I told her, “Oh, he’s just looking for someone who will listen to his jokes.”
“Don’t smile at him, Abigail!” my older teenager instructed her youngest sister. “I’ve already heard all of the jokes and I can’t fake laugh right now.” Rachael tugged her newsboy cap down almost over her eyes, which were suffering from a five a.m. wake-up call. Knowing that Wayne takes any eye contact as an invitation to spill out his endless library of one-liners, she attempted to discourage the barrage.
Abby tucked her face behind the hem of my coat and peeked out at Wayne with engrossed curiosity.
“Rachael, stop,” I said. “You’re going to make Abby think Wayne is crazy.”
“Me?” Rachael responded. “Me? You always introduce him as ‘My Crazy Brother, Wayne.’ You did it on
Oprah
, Mother!”
She’s right. I did. But it wasn’t meant as an insult. After all, it takes one to know one.
Wayne walks, talks, and breathes jokes. He consumes jokes like my kids consume pizza-flavored Goldfish crackers, by the mouthful. Voice mails from Wayne are always three or four one-liners, followed by the real reason for calling. Wayne loves the sound of laughter as much as I do. I couldn’t love him more.
“I’m entitled to tease him. I’m his sister,” I said, defending my behavior.
Abby tugged on my purse strap. “Mommy, Uncle Jimmy is your brother, too. Right?”
My little Abby was trying her best to figure out her family ties, and our trip to Chicago to appear on Oprah’s show was like a two-day crash course in Osmond connections.
Oprah had us on her show to commemorate the Osmonds’ fiftieth anniversary in entertainment. She chartered a large commercial jet to fly our family all together, had three huge buses to transport us, rented out an entire hotel to house us, brought in a “mile-long” buffet table and trucked in acres of food (!) to feed us: over one hundred Osmonds, plus about twenty extra people, including mothers-in-law, assistants, managers, and a babysitter or two.
As Oprah had reminded her audience: It all started in 1961 with Alan, Wayne, Merrill, and Jay performing in their first appearance at Disneyland.

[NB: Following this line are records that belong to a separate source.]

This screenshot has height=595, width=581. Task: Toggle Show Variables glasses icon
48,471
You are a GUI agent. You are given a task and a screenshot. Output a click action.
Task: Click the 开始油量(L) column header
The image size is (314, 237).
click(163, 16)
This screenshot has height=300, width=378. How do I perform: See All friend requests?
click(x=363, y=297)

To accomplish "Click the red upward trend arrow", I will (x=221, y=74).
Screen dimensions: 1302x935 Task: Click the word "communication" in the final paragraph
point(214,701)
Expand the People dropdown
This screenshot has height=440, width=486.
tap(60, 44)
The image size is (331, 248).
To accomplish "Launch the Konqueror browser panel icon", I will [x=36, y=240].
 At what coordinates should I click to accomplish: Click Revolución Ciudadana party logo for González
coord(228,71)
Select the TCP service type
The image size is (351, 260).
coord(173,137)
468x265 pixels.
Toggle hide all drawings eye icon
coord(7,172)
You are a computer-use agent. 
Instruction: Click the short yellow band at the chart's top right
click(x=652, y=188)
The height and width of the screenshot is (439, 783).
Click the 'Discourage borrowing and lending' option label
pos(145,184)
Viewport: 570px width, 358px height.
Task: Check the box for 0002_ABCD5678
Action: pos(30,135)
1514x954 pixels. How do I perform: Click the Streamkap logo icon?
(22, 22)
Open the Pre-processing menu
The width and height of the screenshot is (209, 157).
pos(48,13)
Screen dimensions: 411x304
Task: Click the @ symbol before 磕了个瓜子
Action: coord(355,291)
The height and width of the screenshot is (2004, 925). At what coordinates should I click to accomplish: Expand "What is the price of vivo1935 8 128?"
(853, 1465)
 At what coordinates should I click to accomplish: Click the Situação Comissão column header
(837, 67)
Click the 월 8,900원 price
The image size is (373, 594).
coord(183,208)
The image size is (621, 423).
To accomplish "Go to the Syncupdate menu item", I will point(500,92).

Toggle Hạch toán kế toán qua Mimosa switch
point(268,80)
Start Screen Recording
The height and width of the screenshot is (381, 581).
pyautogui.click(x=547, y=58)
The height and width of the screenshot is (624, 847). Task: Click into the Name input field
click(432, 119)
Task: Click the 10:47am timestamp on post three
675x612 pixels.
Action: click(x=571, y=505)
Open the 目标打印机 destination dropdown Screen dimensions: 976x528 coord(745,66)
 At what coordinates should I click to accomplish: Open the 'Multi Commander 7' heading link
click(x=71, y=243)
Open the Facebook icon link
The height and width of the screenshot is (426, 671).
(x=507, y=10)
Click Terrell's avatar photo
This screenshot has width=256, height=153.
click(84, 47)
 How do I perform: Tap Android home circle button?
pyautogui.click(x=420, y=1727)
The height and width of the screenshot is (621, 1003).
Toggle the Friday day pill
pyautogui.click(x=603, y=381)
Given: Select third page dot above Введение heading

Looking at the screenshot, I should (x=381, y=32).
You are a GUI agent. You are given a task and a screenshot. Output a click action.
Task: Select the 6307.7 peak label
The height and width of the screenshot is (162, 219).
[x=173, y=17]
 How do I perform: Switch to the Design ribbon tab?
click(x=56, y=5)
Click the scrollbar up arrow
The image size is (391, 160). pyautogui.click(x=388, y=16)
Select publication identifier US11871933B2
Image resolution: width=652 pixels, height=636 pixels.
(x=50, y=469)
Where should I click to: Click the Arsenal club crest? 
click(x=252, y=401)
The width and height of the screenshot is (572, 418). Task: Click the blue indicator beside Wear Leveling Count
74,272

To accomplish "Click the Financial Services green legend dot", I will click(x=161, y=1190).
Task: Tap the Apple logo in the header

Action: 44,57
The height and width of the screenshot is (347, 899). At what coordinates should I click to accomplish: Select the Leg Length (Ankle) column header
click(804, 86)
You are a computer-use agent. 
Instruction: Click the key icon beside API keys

Since then, members of the Osmond family have collectively sold over 150 million records, had numerous number-one singles (individually and together), hosted scores of television episodes, founded national charities, produced touring shows, headlined Las Vegas shows, opened a theater in Branson, written books, and started multiple businesses.
The branches on our family tree have never been pruned! It all seemed impossible to describe to Abby how her grandma and grandpa had nine children: eight boys and one girl, her uncles and her mommy. And those nine children went on to have fifty-five children, Abby being one of the youngest. And those fifty-five children have now had forty-nine children of their own, with one or two or seven new ones appearing every year.